EDM 2022 Author/Reviewer Checklist
EDM reviews this year will include questions related to fairness, equity, and positive social impacts. EDM 2021 featured a special session was focused on identifying concerns in the community, and resulted in a working group that drafted these guidelines, based on guidelines from several other conferences.
Authors should consider these guidelines during paper writing, since reviewers will be asked to provide feedback on these issues. Note that some guidelines may not be relevant to all papers, which is perfectly fine—e.g., a paper with no algorithms may have little to do with algorithmic bias.
- Does the paper provide detail on the demographics of the population involved in the study? If so, does it indicate whether the demographic information is self-identified from participants or if identity characteristics are attributed to participants from some other source?
- Providing the demographics of the population being studied, both if data are newly collected or if an existing dataset is being used, can provide insight into how representative the results may be for a general population.

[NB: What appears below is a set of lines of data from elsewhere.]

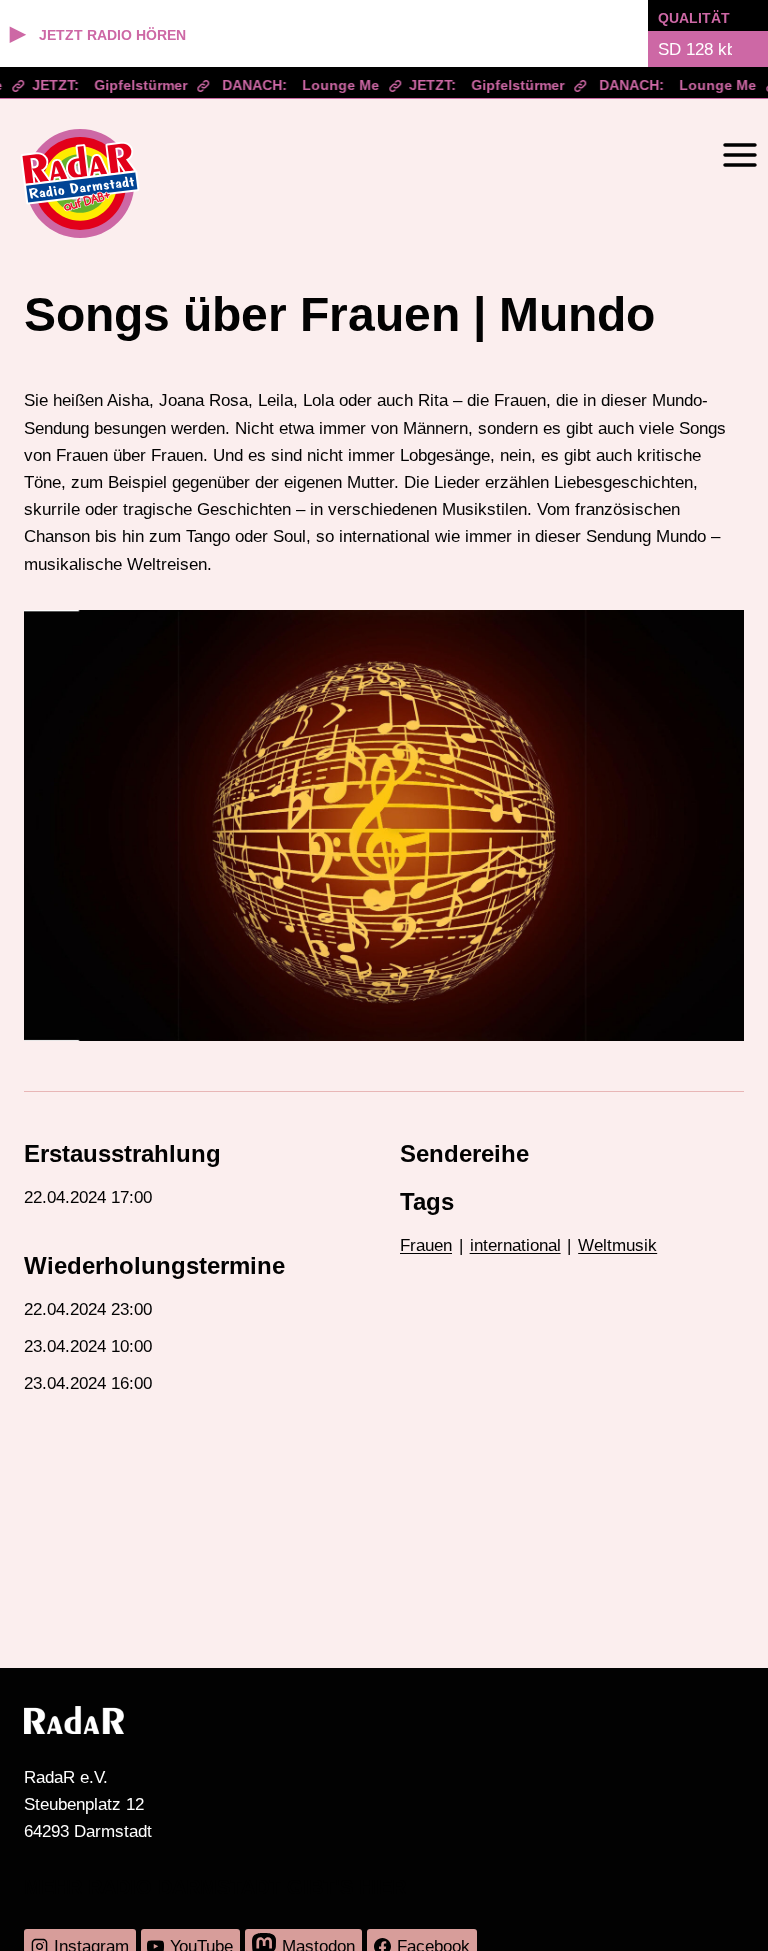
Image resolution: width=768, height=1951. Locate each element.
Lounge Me (331, 85)
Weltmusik (617, 1245)
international (515, 1245)
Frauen (426, 1245)
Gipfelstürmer (131, 85)
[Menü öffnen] (739, 154)
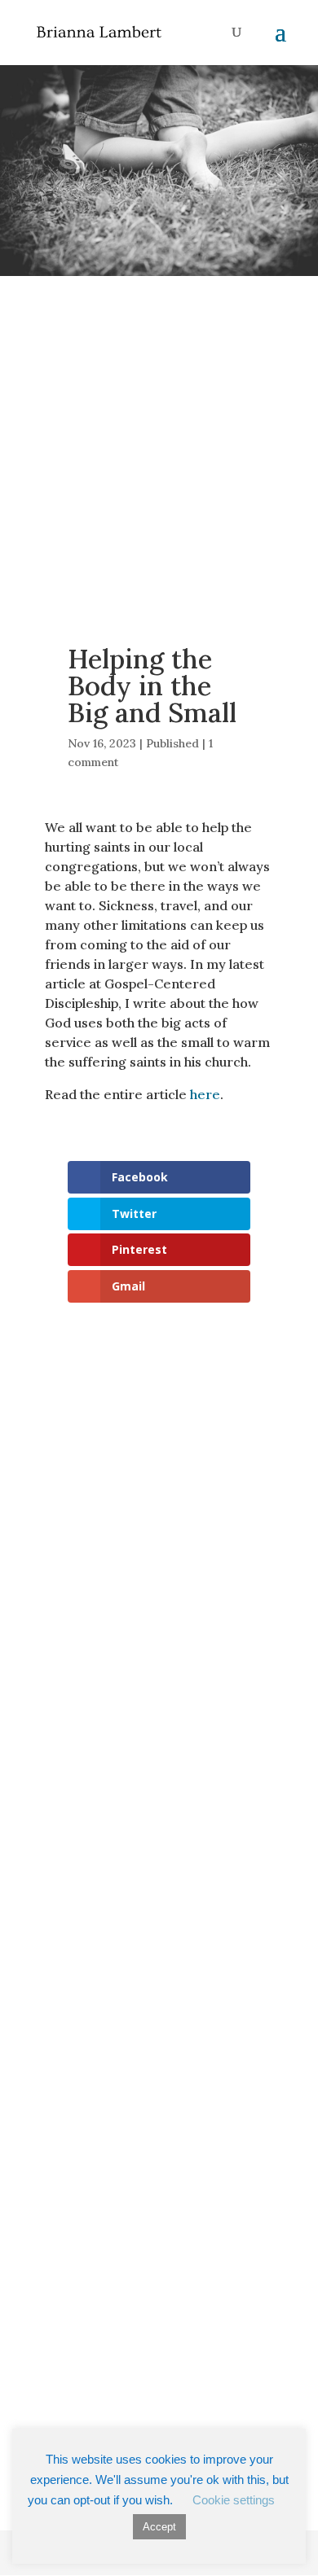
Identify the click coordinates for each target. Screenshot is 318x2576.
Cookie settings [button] (233, 2500)
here (205, 1094)
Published (172, 743)
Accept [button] (159, 2527)
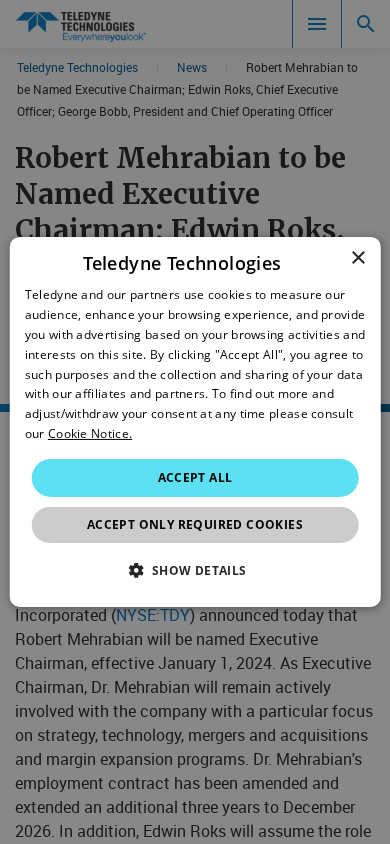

- Demographic characteristics that authors might want to consider describing include, but are not limited to: race/ethnicity, nationality, gender, age, grade, and socio-economic status.
- Self-identified characteristics are generally preferred over attributed characteristics, although if only attributed characteristics are available, providing these is more helpful than omitting any information.
- If no information is available about the exact participants, some fallback options include providing demographic information at the school or district level.
- To the extent that the research questions explicitly relate to demographic characteristics, authors should motivate why they focus on particular characteristics and the range of values included for these characteristics.
- (For papers that collect new data from students or others): Does the paper describe how participants’ privacy rights were respected in the data collection process?
- The policies specific to the context should be followed. For work conducted in the US or with US-based authors, this would typically include Institutional Review Board (IRB) approval if the work is considered research with human subjects. As another example, in the European Union, data should be handled in a way that is compliant with the General Data Protection Regulation (GDPR). For other countries, policies specific to the context should be followed.
- Does the paper explicitly check for algorithmic bias in some fashion, and/or replicate new or existing results across population(s)? If so, does it motivate the identity characteristics examined and range of values used for these characteristics?
- Does the paper include a discussion about potential positive and negative educational impacts of the proposed research artifact or application?
- For negative impacts, it is likely helpful to consider possible harms in the following three scenarios: (i) when the technology is used as intended and functioning, (ii) when the technology is used as intended but giving incorrect results, and (iii) following from misuse of the technology.
- It is particularly helpful to discuss whether any particular harms or benefits are likely to fall systematically on populations already experiencing marginalization or otherwise vulnerable.
- Does the paper discuss ethical concerns related to the work, including potentially the framing of the task (e.g., ethical implications of (i) grouping together people into broad demographic/similar categories or (ii) assigning individuals or demographic/similar groups to experimental conditions)?
- Does the paper discuss the limitations of the work?
- Accurately describing the limitations helps to better situate the work, and it is expected that all research has limitations. Acknowledging these will be seen in a more favorable light than omitting or eliding them.
- Does the paper describe the computational power needed for training or testing the given models? This could include time for training/testing, with information on the compute resources used, as well as time to run in actual deployment. Does the paper provide open-source code or datasets for the community?
- Including information about the computational power needed can help inform both researchers and practitioners as to the feasibility of deploying the system in its current form in real educational settings, as well as provide valuable information about the reproducibility of results (i.e., if the needed computational resources are so large as to be available only at great time and expense, it may limit the replicability of the work by others).
- Ideally, code and datasets should be shared for better replicability.